NEW YORK – A flaw has been discovered in one of the Internet’s key security methods, potentially forcing a wide swath of websites to make changes to protect the security of consumers.
The problem was first discovered by a team of Finnish security experts and researchers at Google last week and disclosed Monday. By Tuesday afternoon, a number of large websites, including Yahoo, Facebook, Google, and Amazon Web Services, said they were fixing the problem or had already fixed it.
Researchers were still looking at the impact on consumers but warned it could be significant. Users’ most sensitive information – like passwords, stored files, bank details, even Social Security numbers – could be vulnerable because of the flaw.

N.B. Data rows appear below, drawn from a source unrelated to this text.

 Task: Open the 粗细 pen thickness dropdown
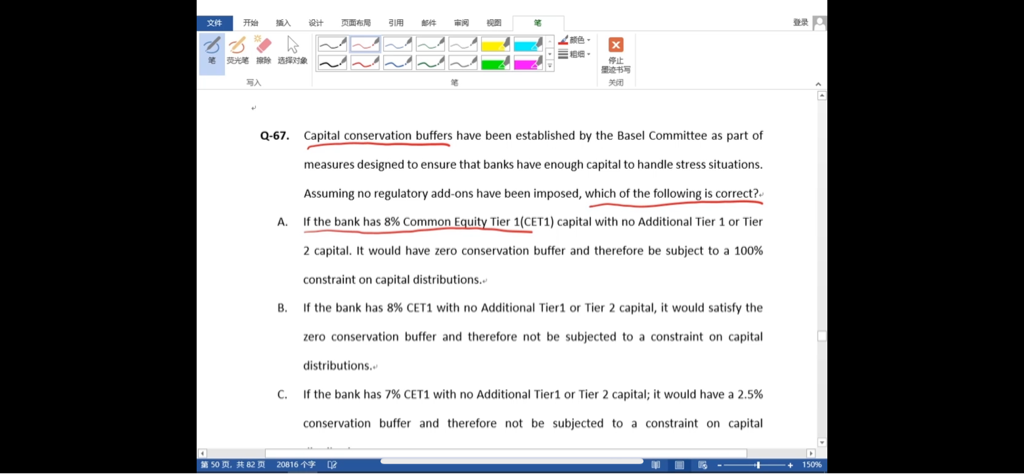[575, 54]
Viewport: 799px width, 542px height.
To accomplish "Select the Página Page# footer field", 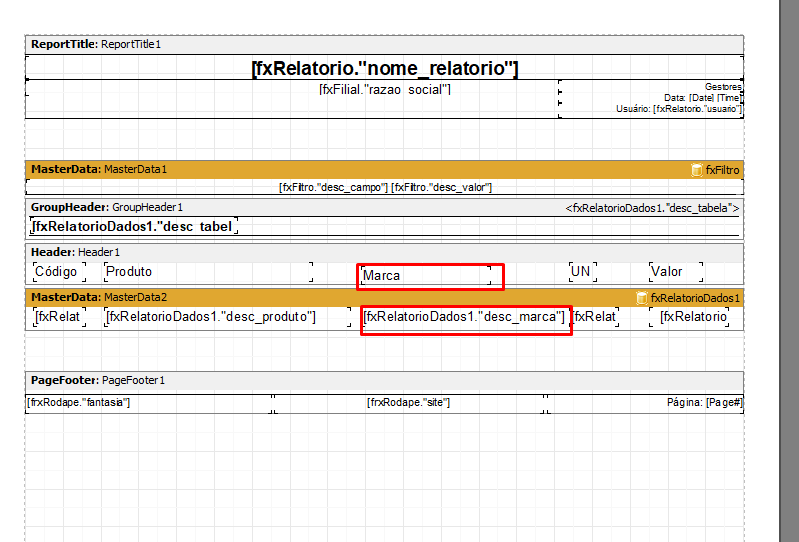I will pos(705,403).
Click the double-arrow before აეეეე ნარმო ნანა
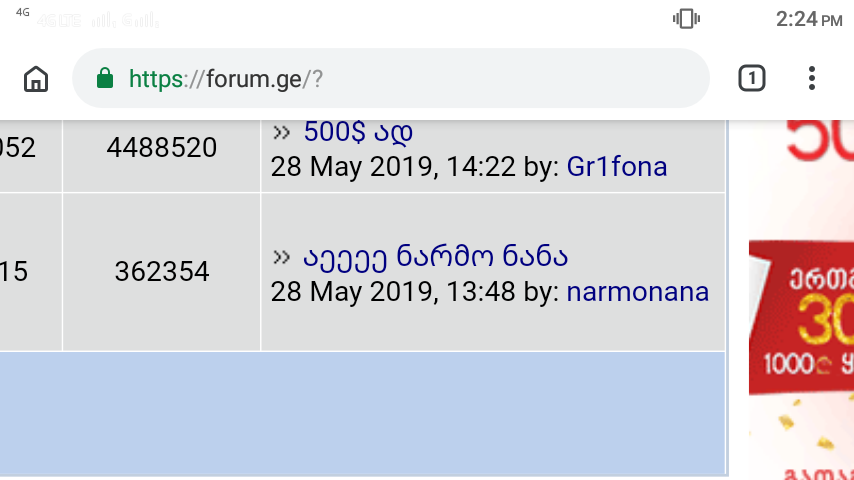Viewport: 854px width, 480px height. coord(281,257)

“This still means that the little lock icon (HTTPS) we all trusted to keep our passwords, personal emails and credit cards safe was actually making all that private information accessible to anyone who knew about the exploit,” the security team at Tumblr, which is part of Yahoo, wrote on their site.
The most immediate advice from security experts to consumers was to wait or at least be cautious before changing passwords. Change a password on a site that hasn’t been fixed, and you could be handing the new password over to hackers. So before you do anything, they recommended, research a site to see if it has dealt with the issue. If it has, make the change.
The exact extent of the vulnerability was unclear. Up to two-thirds of websites rely on the affected technology, called OpenSSL. But some organizations appeared to have had advance notice of the issue and had already fixed the problem by Tuesday afternoon. Many others were still working on the problem.
There is no indication that hackers have used the flaw to steal information, although it has existed for about two years. On Github, a website where developers gather to share code, some were posting ways to exploit the bug. The Finnish security researchers, working for Codenomicon, a security company headquartered in Saratoga, Calif., and security researchers at Google found the bug in a portion of the OpenSSL protocol – the basic security that encrypts sessions between consumer devices and websites – called the “heartbeat” because it pings messages back and forth. The researchers called the bug “Heartbleed.”
“It’s a serious bug in that it doesn’t leave any trace,” said David Chartier, chief executive at Codenomicon. “Bad guys can access the memory on a machine and take encryption keys, usernames, passwords, valuable intellectual property, and there’s no trace they’ve been there.”
Organizations were advised to immediately download the newest version of the OpenSSL protocol, which included a fix, and quickly swap out their encryption keys. It also meant organizations needed to change their corporate passwords, log out users and advise them to change their own passwords.
Then companies began taking inventory of what they may have lost. But because the flaw would allow attackers to surreptitiously steal the keys that protect communication, user passwords and anything stored in the memory of a vulnerable web server, it was virtually impossible to assess whether damage had been done.
Security researchers say they found evidence that suggests attackers were aware of the bug. Researchers monitoring various “honey pots” – stashes of fake data on the web aimed at luring hackers so researchers can learn more about their tools and techniques – found evidence that attackers had used the Heartbleed bug to access the fake data.
If there were actual victims, they would be out of luck. “Unless an attacker blackmails you, or publishes your information online, or steals a trade secret and uses it, you won’t know if you’ve been compromised,” Chartier said. “That’s what makes it so vicious.”
Chartier advised users to consider their passwords gone and said companies should deal with the issue right away if they had not already. “Companies need to get new encryption keys and users need to get new passwords,” he said, adding: “And do it quickly.”
Security researchers are also warning people to start changing their passwords, particularly for sensitive accounts like their online banking, email, file storage and e-commerce accounts.